Marine research center in Sitka, Alaska, United States

The Sitka Sound Science Center is a non-profit dedicated to research and education in Alaska in Sitka, Alaska. It is based in the Sage Building, which is located on Lincoln Street across from the old Sheldon Jackson Campus. It is a biological field station and includes the Sheldon Jackson salmon hatchery, the Molly Ahlgren Aquarium, a research lab, classrooms and offices. Sheldon Jackson Salmon Hatchery was the first permitted hatchery in the State of Alaska and built by the students of the college in 1972. SSSC maintains and operates the working hatchery as an aquaculture and educational tool. It is permitted for 3 million pink, 3 million chum and 250,000 coho salmon.
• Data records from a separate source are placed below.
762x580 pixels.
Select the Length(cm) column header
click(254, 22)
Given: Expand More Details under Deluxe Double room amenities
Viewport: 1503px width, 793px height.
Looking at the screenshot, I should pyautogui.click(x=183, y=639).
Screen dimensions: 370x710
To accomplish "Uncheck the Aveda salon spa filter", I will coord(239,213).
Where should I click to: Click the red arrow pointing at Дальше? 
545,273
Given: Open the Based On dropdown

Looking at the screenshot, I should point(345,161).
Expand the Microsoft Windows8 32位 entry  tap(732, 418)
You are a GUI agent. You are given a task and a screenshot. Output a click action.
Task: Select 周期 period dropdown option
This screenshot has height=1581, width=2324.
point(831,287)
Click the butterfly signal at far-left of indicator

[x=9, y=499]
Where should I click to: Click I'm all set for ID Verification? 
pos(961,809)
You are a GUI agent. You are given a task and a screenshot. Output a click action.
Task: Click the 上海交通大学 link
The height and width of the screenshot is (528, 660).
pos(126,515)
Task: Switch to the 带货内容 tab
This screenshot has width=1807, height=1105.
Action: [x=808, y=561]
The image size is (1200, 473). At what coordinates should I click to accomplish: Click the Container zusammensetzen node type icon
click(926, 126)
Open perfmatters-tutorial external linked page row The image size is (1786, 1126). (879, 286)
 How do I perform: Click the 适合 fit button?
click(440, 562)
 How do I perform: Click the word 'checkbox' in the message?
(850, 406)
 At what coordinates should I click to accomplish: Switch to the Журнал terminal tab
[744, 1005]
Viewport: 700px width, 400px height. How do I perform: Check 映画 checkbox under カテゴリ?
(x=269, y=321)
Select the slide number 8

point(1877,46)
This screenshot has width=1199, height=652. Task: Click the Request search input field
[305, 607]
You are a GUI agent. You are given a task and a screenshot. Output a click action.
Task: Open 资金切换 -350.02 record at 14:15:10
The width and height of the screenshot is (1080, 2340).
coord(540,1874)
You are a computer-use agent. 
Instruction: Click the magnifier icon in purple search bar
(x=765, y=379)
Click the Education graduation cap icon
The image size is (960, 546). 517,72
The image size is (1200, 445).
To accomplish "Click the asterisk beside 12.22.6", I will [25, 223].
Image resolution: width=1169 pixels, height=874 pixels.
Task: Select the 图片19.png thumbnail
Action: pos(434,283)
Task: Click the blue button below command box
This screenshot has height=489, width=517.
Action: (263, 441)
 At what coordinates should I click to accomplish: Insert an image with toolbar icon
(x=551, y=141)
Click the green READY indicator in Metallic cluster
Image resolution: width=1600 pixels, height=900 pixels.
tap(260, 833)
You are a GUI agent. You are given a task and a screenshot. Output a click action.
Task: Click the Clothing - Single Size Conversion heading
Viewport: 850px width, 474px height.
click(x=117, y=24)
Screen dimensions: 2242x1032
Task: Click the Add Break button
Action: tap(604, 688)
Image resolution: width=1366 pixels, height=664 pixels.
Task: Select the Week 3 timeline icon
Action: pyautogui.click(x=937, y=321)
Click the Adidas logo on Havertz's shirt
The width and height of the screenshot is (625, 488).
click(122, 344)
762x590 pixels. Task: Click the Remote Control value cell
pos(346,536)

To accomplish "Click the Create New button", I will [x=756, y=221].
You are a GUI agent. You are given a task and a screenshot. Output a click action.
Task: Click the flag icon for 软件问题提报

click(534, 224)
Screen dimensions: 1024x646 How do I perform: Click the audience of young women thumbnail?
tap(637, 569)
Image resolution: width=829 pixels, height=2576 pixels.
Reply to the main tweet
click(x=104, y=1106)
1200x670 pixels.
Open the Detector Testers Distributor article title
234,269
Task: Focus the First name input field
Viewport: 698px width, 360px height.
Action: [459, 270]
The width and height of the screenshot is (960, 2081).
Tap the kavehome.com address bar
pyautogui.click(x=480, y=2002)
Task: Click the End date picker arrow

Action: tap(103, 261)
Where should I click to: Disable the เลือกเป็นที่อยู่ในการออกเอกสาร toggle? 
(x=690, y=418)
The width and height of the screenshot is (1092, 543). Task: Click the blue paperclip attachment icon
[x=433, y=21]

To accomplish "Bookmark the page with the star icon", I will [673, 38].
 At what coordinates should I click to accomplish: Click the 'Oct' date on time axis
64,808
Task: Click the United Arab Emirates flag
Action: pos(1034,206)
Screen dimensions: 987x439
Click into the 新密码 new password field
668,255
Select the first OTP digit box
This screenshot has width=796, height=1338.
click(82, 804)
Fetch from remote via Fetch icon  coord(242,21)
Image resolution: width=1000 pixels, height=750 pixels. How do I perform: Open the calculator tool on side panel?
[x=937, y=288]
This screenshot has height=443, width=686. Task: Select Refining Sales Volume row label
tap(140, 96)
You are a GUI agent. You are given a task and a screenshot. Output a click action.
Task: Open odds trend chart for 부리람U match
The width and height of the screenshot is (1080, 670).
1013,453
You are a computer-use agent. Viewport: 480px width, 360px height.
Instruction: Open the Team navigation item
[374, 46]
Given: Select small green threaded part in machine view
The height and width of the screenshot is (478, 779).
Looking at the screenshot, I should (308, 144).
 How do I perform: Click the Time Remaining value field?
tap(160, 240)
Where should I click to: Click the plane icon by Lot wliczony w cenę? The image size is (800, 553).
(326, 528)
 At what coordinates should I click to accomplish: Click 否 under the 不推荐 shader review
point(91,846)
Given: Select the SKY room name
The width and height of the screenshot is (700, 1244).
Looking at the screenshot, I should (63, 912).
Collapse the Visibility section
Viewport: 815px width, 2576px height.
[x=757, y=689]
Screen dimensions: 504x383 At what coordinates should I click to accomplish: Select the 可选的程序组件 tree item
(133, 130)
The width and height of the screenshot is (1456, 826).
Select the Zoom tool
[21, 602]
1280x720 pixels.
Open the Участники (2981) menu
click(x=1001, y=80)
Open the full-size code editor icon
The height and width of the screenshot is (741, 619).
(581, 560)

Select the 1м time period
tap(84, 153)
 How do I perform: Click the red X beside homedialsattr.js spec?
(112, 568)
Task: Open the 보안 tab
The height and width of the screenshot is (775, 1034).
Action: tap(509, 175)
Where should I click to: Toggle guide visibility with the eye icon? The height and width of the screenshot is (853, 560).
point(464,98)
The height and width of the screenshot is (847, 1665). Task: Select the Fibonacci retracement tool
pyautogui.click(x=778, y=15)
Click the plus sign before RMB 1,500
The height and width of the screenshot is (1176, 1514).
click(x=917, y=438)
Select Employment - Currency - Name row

The Sitka Sound Science Center (SSSC) was established in 2007 in the old laboratories of Sheldon Jackson College after the college closed in 2007. SSSC employs 15–20 people year round and an additional 12 in the summer months. As a field station, SSSC is a platform for research offering services and facilities to visiting researchers and supporting research that is important locally such as landslides, ocean acidification, salmon, intertidal, and marine geology. It is part of both the Organization for Biological Field Stations and the National Association for Marine Laboratories.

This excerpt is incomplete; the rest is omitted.